Saved data entries:
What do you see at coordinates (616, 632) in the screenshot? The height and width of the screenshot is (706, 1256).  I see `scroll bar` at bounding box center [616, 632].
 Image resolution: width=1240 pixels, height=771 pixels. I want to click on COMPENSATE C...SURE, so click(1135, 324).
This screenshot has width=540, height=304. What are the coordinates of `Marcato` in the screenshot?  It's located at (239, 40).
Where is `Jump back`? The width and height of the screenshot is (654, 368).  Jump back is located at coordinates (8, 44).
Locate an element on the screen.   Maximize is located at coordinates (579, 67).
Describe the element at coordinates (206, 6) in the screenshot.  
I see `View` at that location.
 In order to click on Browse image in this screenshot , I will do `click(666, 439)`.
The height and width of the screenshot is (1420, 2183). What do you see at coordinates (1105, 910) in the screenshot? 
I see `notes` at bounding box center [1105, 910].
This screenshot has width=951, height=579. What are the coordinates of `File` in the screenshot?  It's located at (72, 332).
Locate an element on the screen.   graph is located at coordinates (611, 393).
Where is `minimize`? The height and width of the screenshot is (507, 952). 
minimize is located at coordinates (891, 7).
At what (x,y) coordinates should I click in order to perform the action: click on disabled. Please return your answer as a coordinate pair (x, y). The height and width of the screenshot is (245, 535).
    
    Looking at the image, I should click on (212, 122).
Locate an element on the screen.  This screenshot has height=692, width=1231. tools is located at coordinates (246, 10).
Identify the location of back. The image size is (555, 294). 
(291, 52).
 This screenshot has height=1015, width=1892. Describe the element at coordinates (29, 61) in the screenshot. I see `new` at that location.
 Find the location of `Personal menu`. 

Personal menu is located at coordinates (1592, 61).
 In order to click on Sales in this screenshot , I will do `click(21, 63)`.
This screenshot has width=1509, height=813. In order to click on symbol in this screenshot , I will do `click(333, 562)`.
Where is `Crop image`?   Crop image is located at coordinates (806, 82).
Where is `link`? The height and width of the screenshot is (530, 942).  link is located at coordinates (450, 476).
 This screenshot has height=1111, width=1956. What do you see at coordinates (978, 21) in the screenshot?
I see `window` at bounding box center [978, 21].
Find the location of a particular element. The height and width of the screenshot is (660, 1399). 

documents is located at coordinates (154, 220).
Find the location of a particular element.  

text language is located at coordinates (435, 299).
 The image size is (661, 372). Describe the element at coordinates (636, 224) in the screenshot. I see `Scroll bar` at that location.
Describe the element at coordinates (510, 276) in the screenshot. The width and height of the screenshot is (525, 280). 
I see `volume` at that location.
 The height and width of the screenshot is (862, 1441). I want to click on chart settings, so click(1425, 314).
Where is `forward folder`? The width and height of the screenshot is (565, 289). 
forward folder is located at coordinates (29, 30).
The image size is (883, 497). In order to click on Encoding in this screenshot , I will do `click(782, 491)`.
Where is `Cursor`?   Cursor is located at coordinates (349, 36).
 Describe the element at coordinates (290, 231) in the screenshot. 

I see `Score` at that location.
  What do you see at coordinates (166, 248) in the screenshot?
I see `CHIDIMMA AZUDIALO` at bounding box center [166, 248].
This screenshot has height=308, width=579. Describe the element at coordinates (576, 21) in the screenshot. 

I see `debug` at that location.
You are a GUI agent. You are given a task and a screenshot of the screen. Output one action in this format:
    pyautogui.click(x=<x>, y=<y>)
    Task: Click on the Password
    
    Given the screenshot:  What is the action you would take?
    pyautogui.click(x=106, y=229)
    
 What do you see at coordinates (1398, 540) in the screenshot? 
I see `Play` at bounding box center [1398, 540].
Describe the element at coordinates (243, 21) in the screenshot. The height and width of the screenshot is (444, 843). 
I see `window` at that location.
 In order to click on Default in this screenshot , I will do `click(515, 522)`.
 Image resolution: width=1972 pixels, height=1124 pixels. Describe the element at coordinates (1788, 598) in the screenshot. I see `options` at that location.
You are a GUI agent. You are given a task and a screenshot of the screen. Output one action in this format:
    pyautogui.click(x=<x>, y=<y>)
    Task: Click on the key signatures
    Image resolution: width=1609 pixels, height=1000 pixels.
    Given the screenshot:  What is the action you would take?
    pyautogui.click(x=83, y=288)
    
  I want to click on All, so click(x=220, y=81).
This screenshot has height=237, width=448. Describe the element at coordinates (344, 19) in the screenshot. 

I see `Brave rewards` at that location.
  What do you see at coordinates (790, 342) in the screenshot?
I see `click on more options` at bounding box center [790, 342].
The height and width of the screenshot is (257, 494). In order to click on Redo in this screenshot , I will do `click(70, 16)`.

**Written instruction**
Reproduce the lines above word for word, leaving nothing out and changing nothing.

**Task solution**
What do you see at coordinates (616, 632) in the screenshot? The height and width of the screenshot is (706, 1256).  I see `scroll bar` at bounding box center [616, 632].
 Image resolution: width=1240 pixels, height=771 pixels. I want to click on COMPENSATE C...SURE, so click(1135, 324).
This screenshot has width=540, height=304. What are the coordinates of `Marcato` in the screenshot?  It's located at (239, 40).
Where is `Jump back`? The width and height of the screenshot is (654, 368).  Jump back is located at coordinates (8, 44).
Locate an element on the screen.   Maximize is located at coordinates (579, 67).
Describe the element at coordinates (206, 6) in the screenshot.  
I see `View` at that location.
 In order to click on Browse image in this screenshot , I will do `click(666, 439)`.
The height and width of the screenshot is (1420, 2183). What do you see at coordinates (1105, 910) in the screenshot? 
I see `notes` at bounding box center [1105, 910].
This screenshot has width=951, height=579. What are the coordinates of `File` in the screenshot?  It's located at (72, 332).
Locate an element on the screen.   graph is located at coordinates (611, 393).
Where is `minimize`? The height and width of the screenshot is (507, 952). 
minimize is located at coordinates (891, 7).
At what (x,y) coordinates should I click in order to perform the action: click on disabled. Please return your answer as a coordinate pair (x, y). The height and width of the screenshot is (245, 535).
    
    Looking at the image, I should click on (212, 122).
Locate an element on the screen.  This screenshot has height=692, width=1231. tools is located at coordinates (246, 10).
Identify the location of back. The image size is (555, 294). 
(291, 52).
 This screenshot has height=1015, width=1892. Describe the element at coordinates (29, 61) in the screenshot. I see `new` at that location.
 Find the location of `Personal menu`. 

Personal menu is located at coordinates (1592, 61).
 In order to click on Sales in this screenshot , I will do `click(21, 63)`.
This screenshot has width=1509, height=813. In order to click on symbol in this screenshot , I will do `click(333, 562)`.
Where is `Crop image`?   Crop image is located at coordinates (806, 82).
Where is `link`? The height and width of the screenshot is (530, 942).  link is located at coordinates (450, 476).
 This screenshot has height=1111, width=1956. What do you see at coordinates (978, 21) in the screenshot?
I see `window` at bounding box center [978, 21].
Find the location of a particular element. The height and width of the screenshot is (660, 1399). 

documents is located at coordinates (154, 220).
Find the location of a particular element.  

text language is located at coordinates (435, 299).
 The image size is (661, 372). Describe the element at coordinates (636, 224) in the screenshot. I see `Scroll bar` at that location.
Describe the element at coordinates (510, 276) in the screenshot. The width and height of the screenshot is (525, 280). 
I see `volume` at that location.
 The height and width of the screenshot is (862, 1441). I want to click on chart settings, so click(1425, 314).
Where is `forward folder`? The width and height of the screenshot is (565, 289). 
forward folder is located at coordinates (29, 30).
The image size is (883, 497). In order to click on Encoding in this screenshot , I will do `click(782, 491)`.
Where is `Cursor`?   Cursor is located at coordinates (349, 36).
 Describe the element at coordinates (290, 231) in the screenshot. 

I see `Score` at that location.
  What do you see at coordinates (166, 248) in the screenshot?
I see `CHIDIMMA AZUDIALO` at bounding box center [166, 248].
This screenshot has height=308, width=579. Describe the element at coordinates (576, 21) in the screenshot. 

I see `debug` at that location.
You are a GUI agent. You are given a task and a screenshot of the screen. Output one action in this format:
    pyautogui.click(x=<x>, y=<y>)
    Task: Click on the Password
    
    Given the screenshot:  What is the action you would take?
    pyautogui.click(x=106, y=229)
    
 What do you see at coordinates (1398, 540) in the screenshot? 
I see `Play` at bounding box center [1398, 540].
Describe the element at coordinates (243, 21) in the screenshot. The height and width of the screenshot is (444, 843). 
I see `window` at that location.
 In order to click on Default in this screenshot , I will do `click(515, 522)`.
 Image resolution: width=1972 pixels, height=1124 pixels. Describe the element at coordinates (1788, 598) in the screenshot. I see `options` at that location.
You are a GUI agent. You are given a task and a screenshot of the screen. Output one action in this format:
    pyautogui.click(x=<x>, y=<y>)
    Task: Click on the key signatures
    Image resolution: width=1609 pixels, height=1000 pixels.
    Given the screenshot:  What is the action you would take?
    pyautogui.click(x=83, y=288)
    
  I want to click on All, so click(x=220, y=81).
This screenshot has height=237, width=448. Describe the element at coordinates (344, 19) in the screenshot. 

I see `Brave rewards` at that location.
  What do you see at coordinates (790, 342) in the screenshot?
I see `click on more options` at bounding box center [790, 342].
The height and width of the screenshot is (257, 494). In order to click on Redo in this screenshot , I will do `click(70, 16)`.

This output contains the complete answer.